*TO DO:* An exact copy of every record below is needed, with all pictures removed.

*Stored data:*
▬▬▬

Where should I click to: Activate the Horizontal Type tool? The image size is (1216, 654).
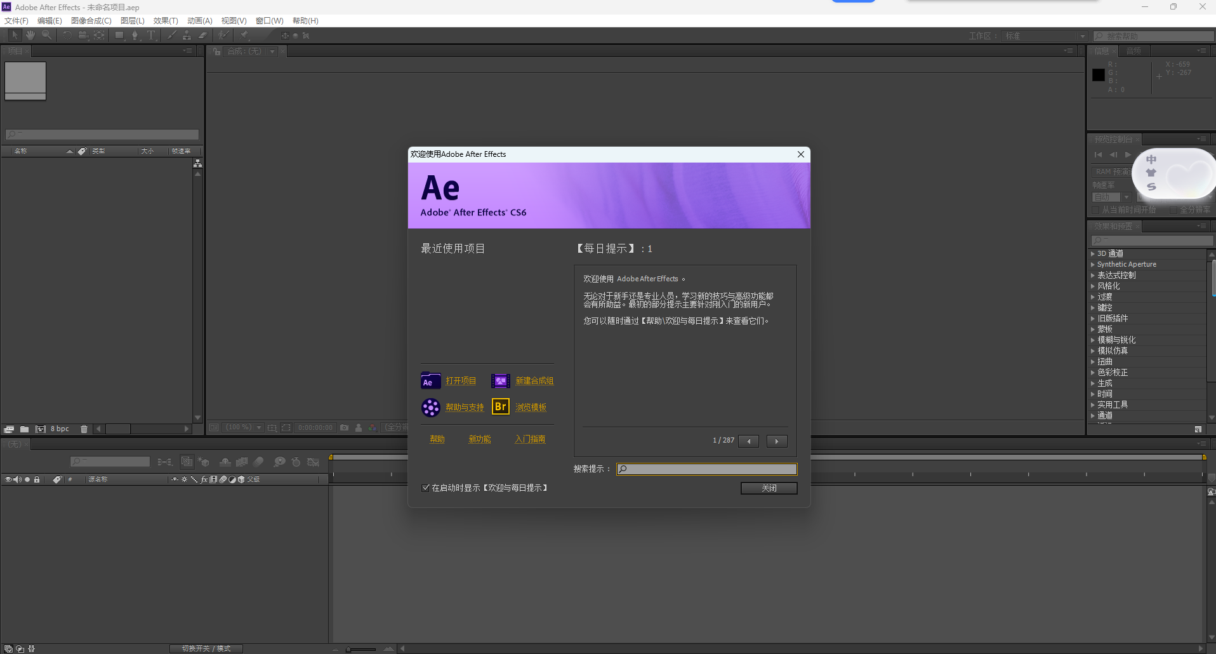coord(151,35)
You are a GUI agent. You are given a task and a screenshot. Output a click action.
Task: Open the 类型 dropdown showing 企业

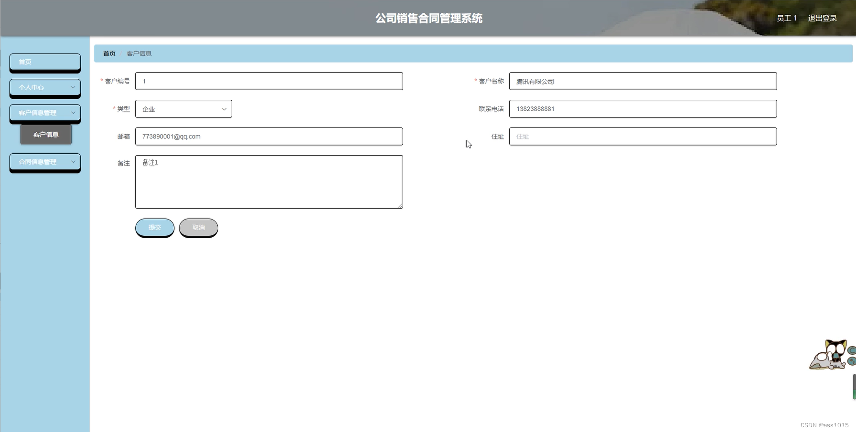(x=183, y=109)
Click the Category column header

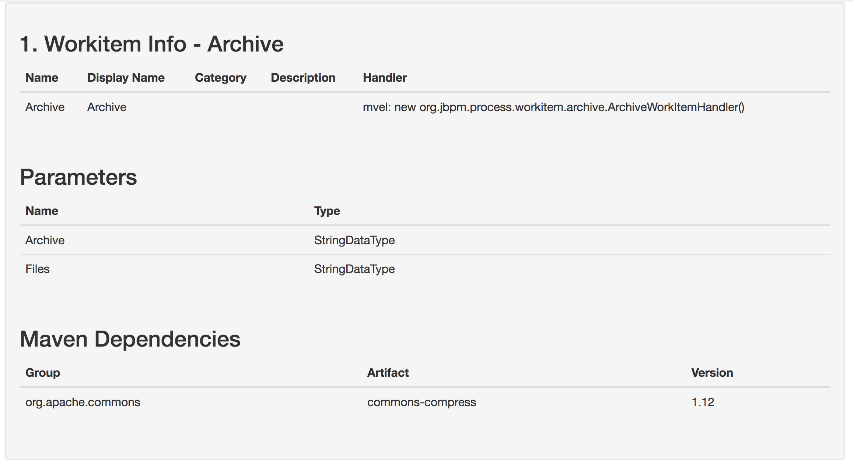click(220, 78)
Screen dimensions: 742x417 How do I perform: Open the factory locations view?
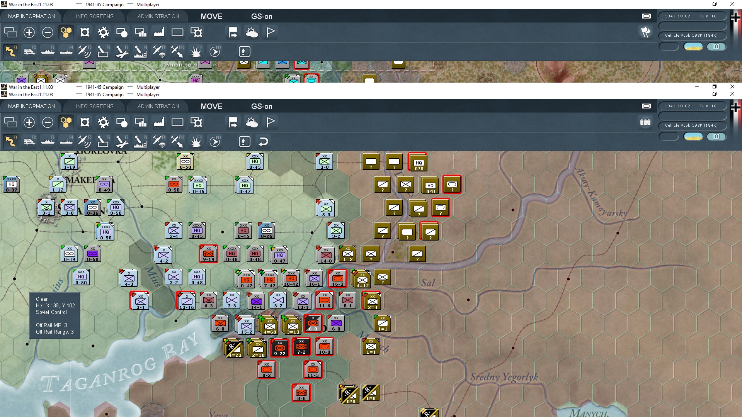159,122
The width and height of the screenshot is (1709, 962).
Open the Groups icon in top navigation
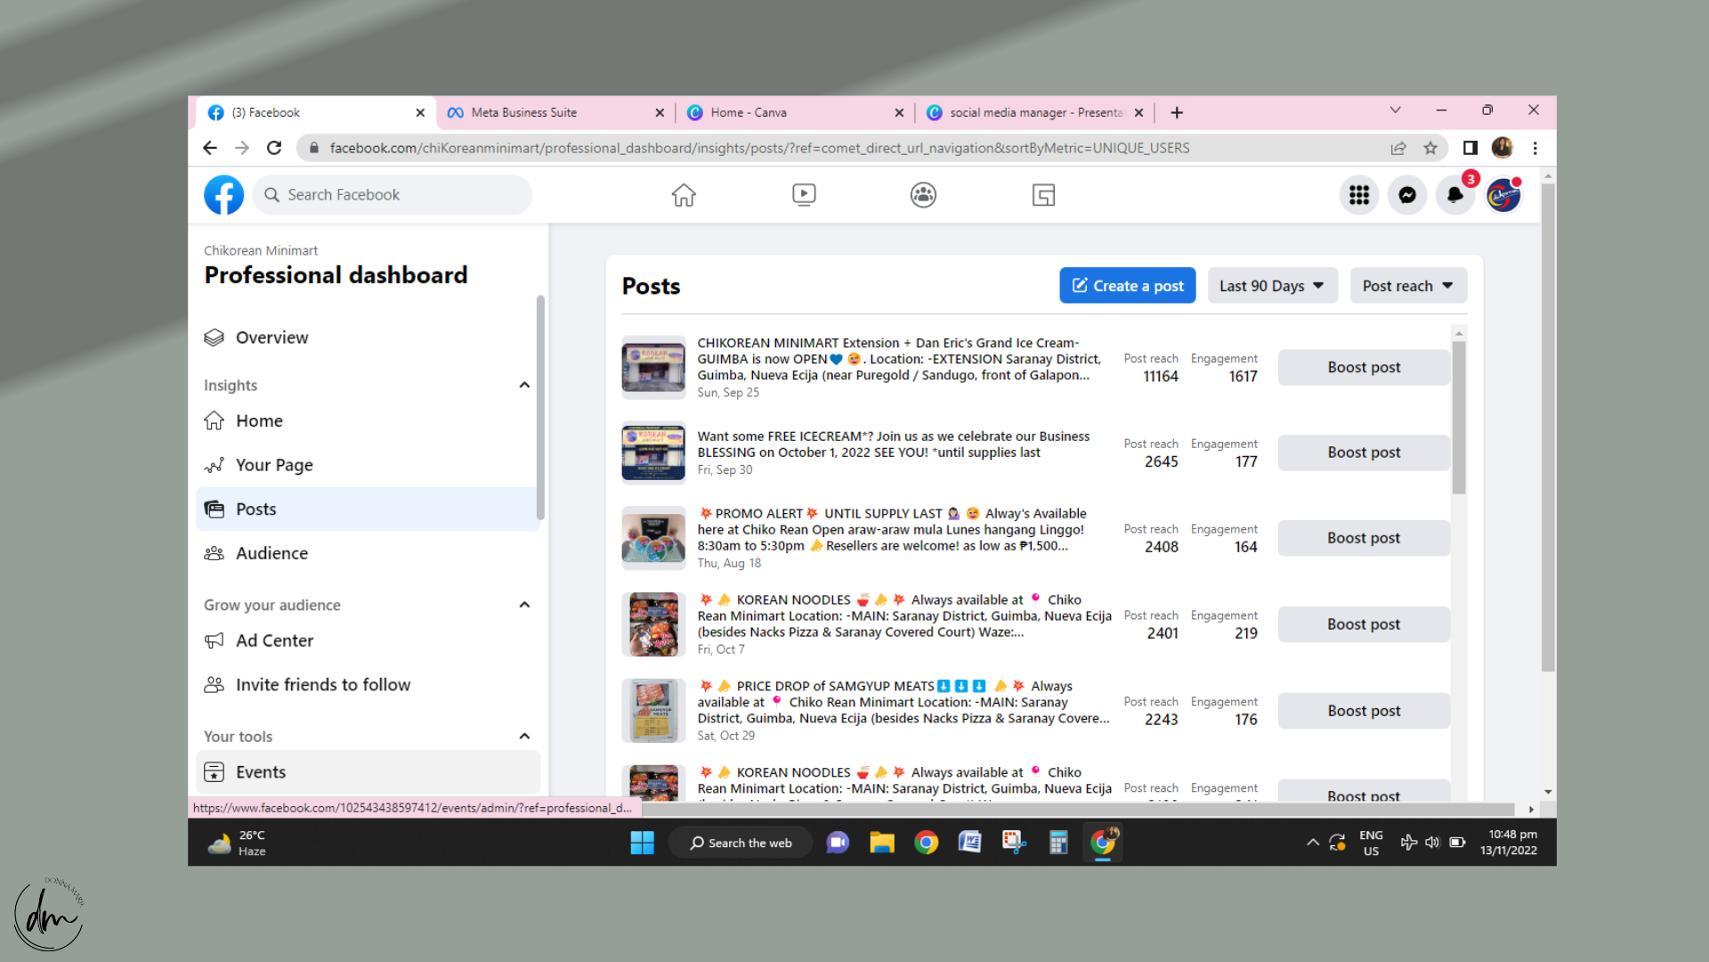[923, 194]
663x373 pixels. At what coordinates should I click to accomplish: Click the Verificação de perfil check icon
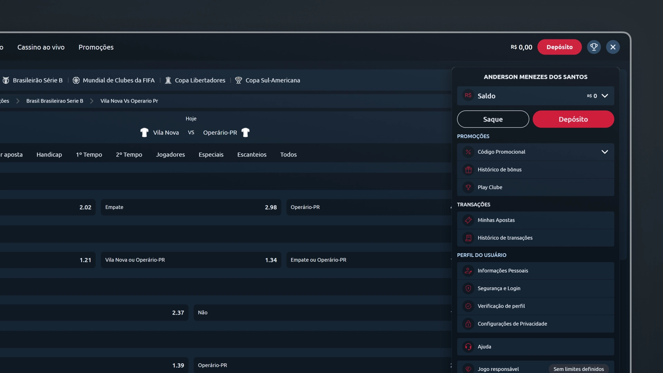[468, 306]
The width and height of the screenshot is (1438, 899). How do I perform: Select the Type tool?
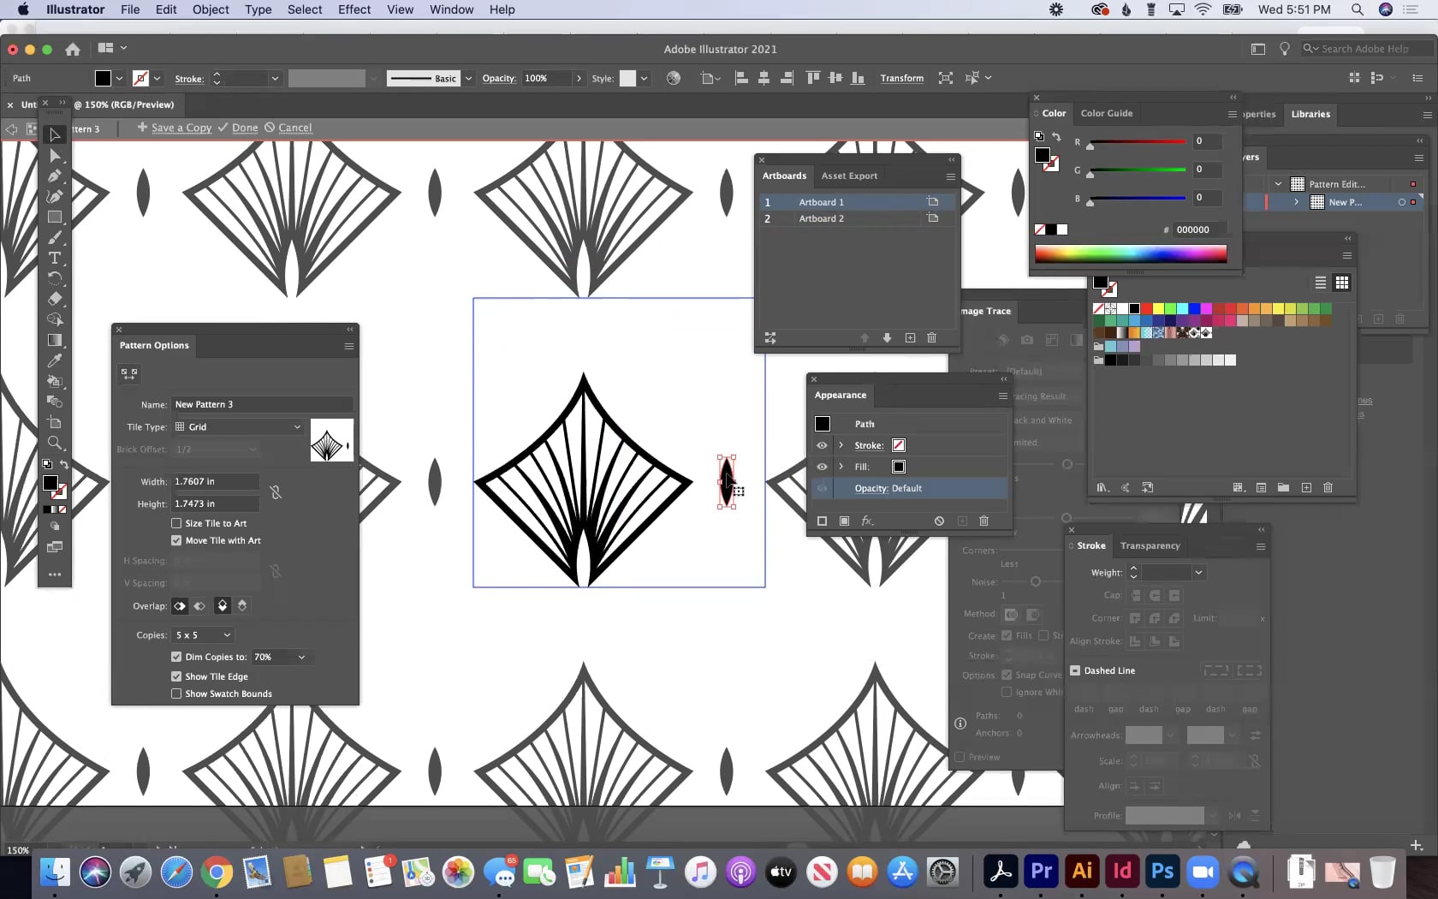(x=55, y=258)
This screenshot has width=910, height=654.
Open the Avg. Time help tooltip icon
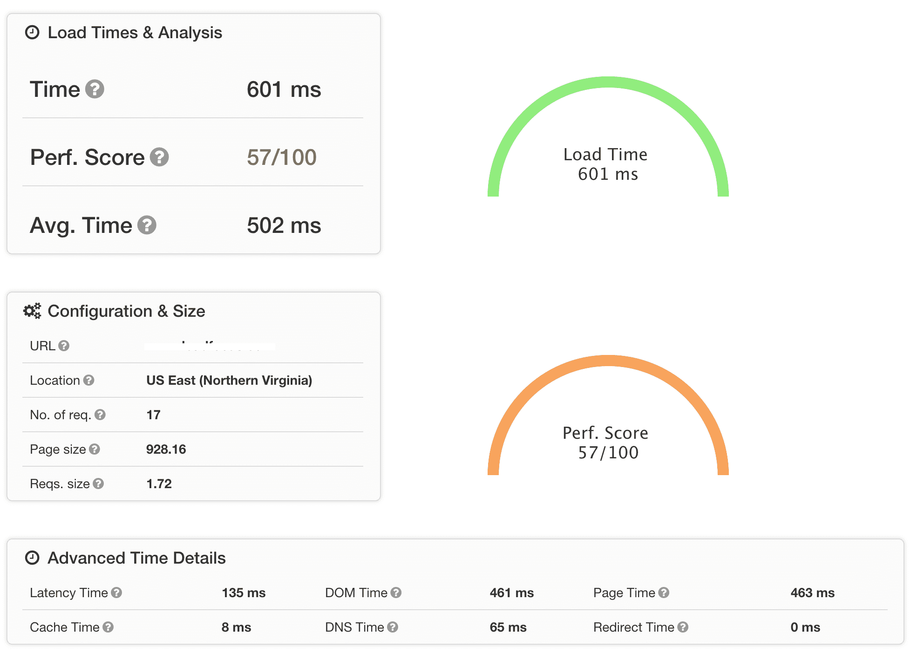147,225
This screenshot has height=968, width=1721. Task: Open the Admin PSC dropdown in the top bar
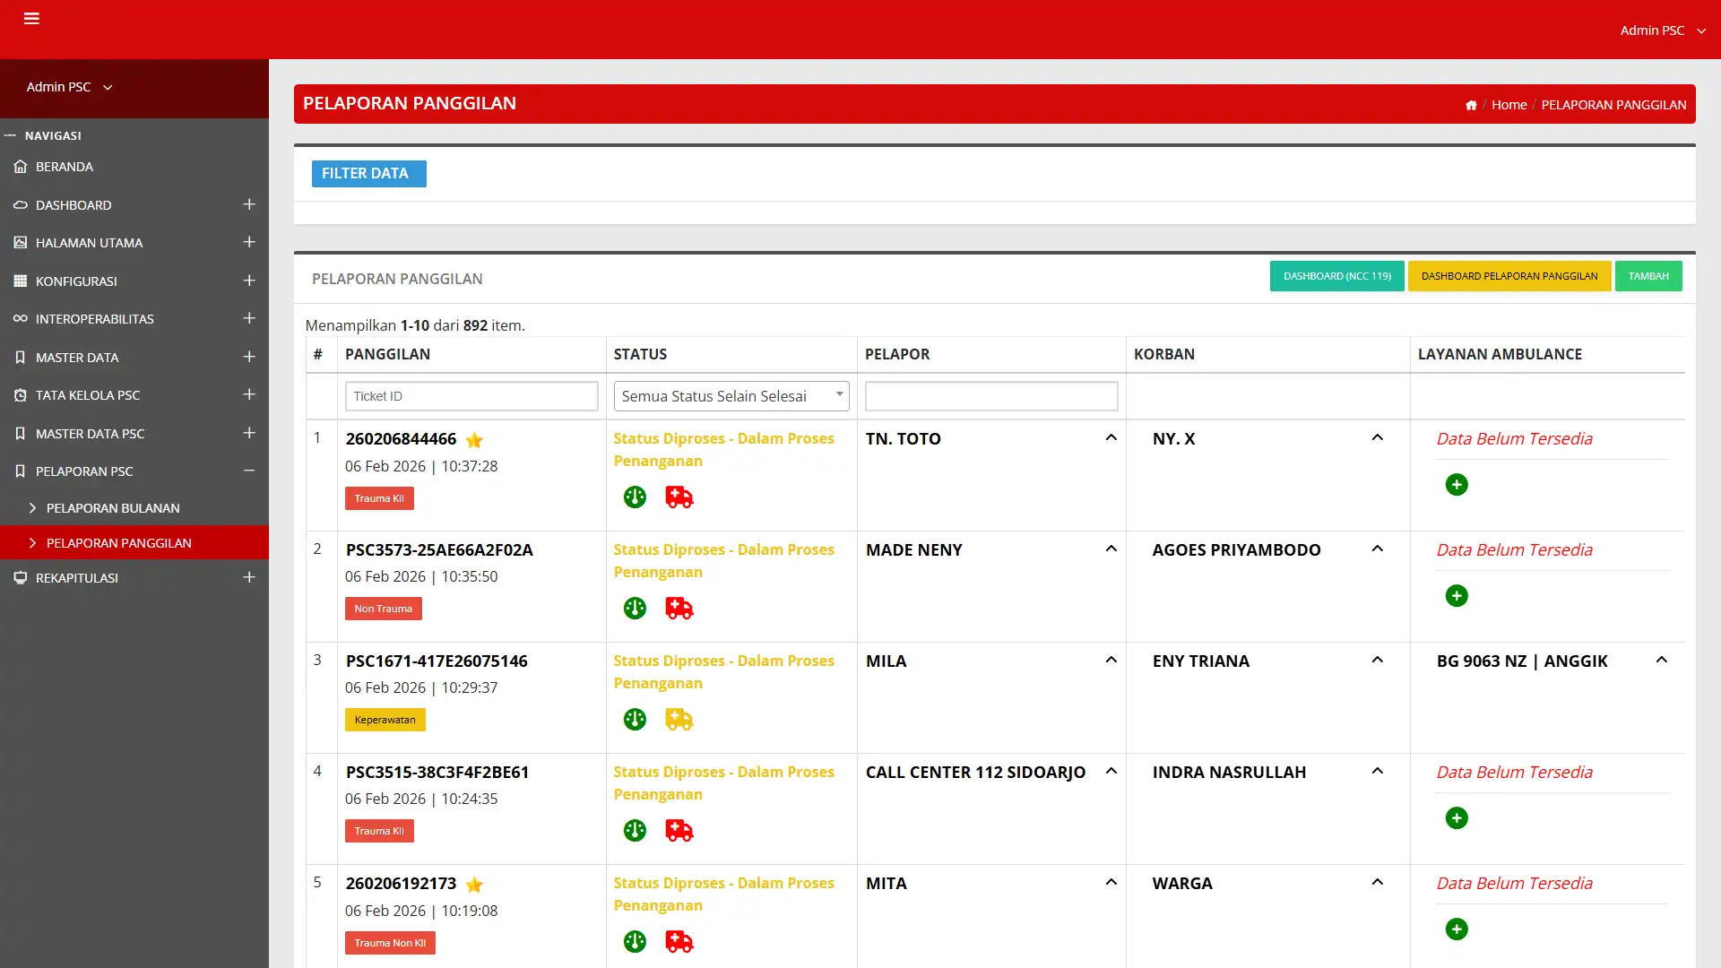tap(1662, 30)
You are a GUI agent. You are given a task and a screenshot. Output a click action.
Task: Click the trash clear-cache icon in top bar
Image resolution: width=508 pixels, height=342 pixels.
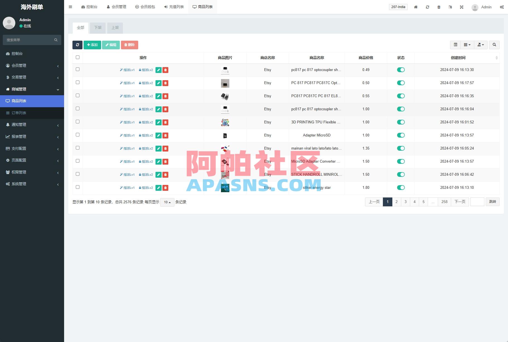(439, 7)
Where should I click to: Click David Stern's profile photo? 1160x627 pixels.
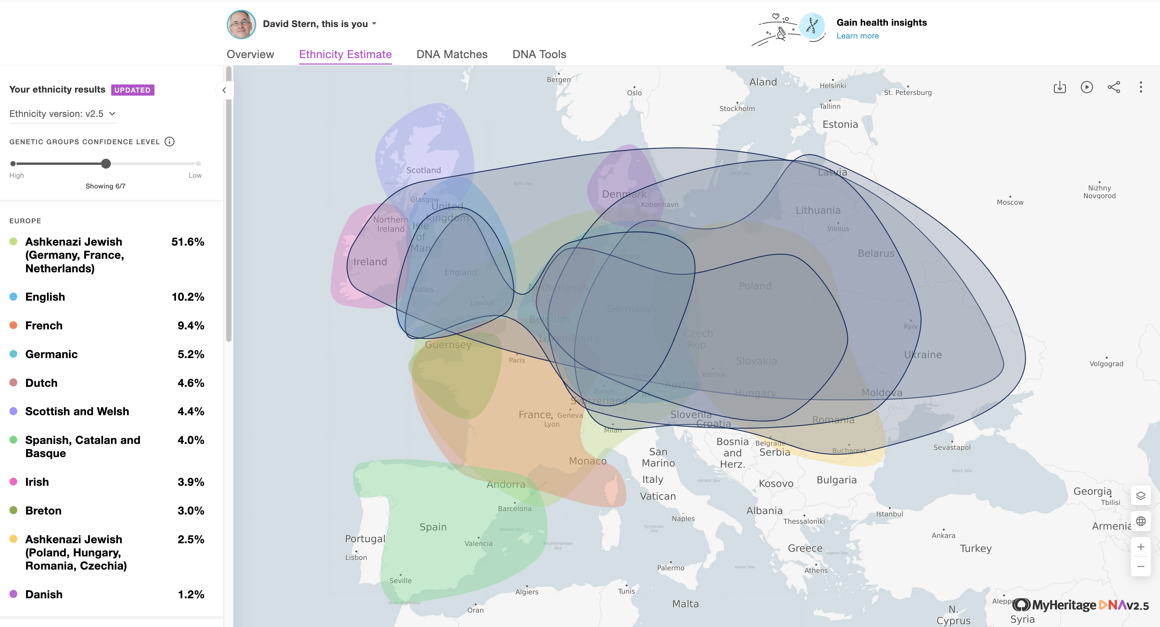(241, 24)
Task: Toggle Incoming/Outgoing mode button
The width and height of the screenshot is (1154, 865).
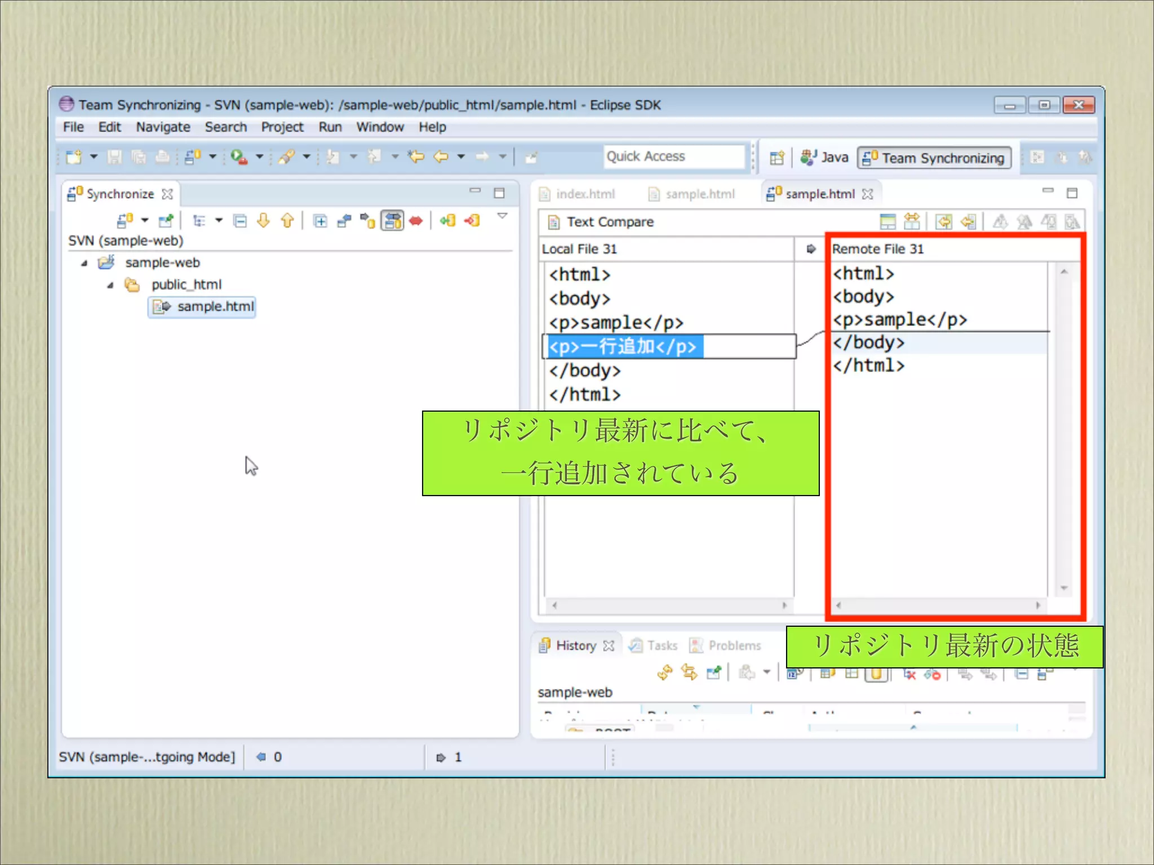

▬▬▬

*YOUR SOLUTION:*
Where should I click to: Activate the Horizontal Type tool? The image size is (1216, 654).
coord(151,35)
You are a GUI agent. You are given a task and a screenshot. Output a click action.
Task: Open the 类型 dropdown showing 企业

(x=183, y=109)
Click the Category column header

click(220, 78)
Screen dimensions: 742x417 How do I perform: Open the factory locations view?
159,122
The width and height of the screenshot is (1709, 962).
Open the Groups icon in top navigation
[923, 194]
663x373 pixels. At what coordinates should I click to accomplish: Click the Verificação de perfil check icon
[468, 306]
The width and height of the screenshot is (1438, 899). How do I perform: Select the Type tool?
(x=55, y=258)
This screenshot has width=910, height=654.
Open the Avg. Time help tooltip icon
147,225
This screenshot has height=968, width=1721. Task: Open the Admin PSC dropdown in the top bar
tap(1662, 30)
You are a GUI agent. You are given a task and a screenshot. Output a click action.
Task: Click the trash clear-cache icon in top bar
Image resolution: width=508 pixels, height=342 pixels.
(439, 7)
Where should I click to: Click David Stern's profile photo? 1160x627 pixels.
(241, 24)
Task: Toggle Incoming/Outgoing mode button
The width and height of the screenshot is (1154, 865).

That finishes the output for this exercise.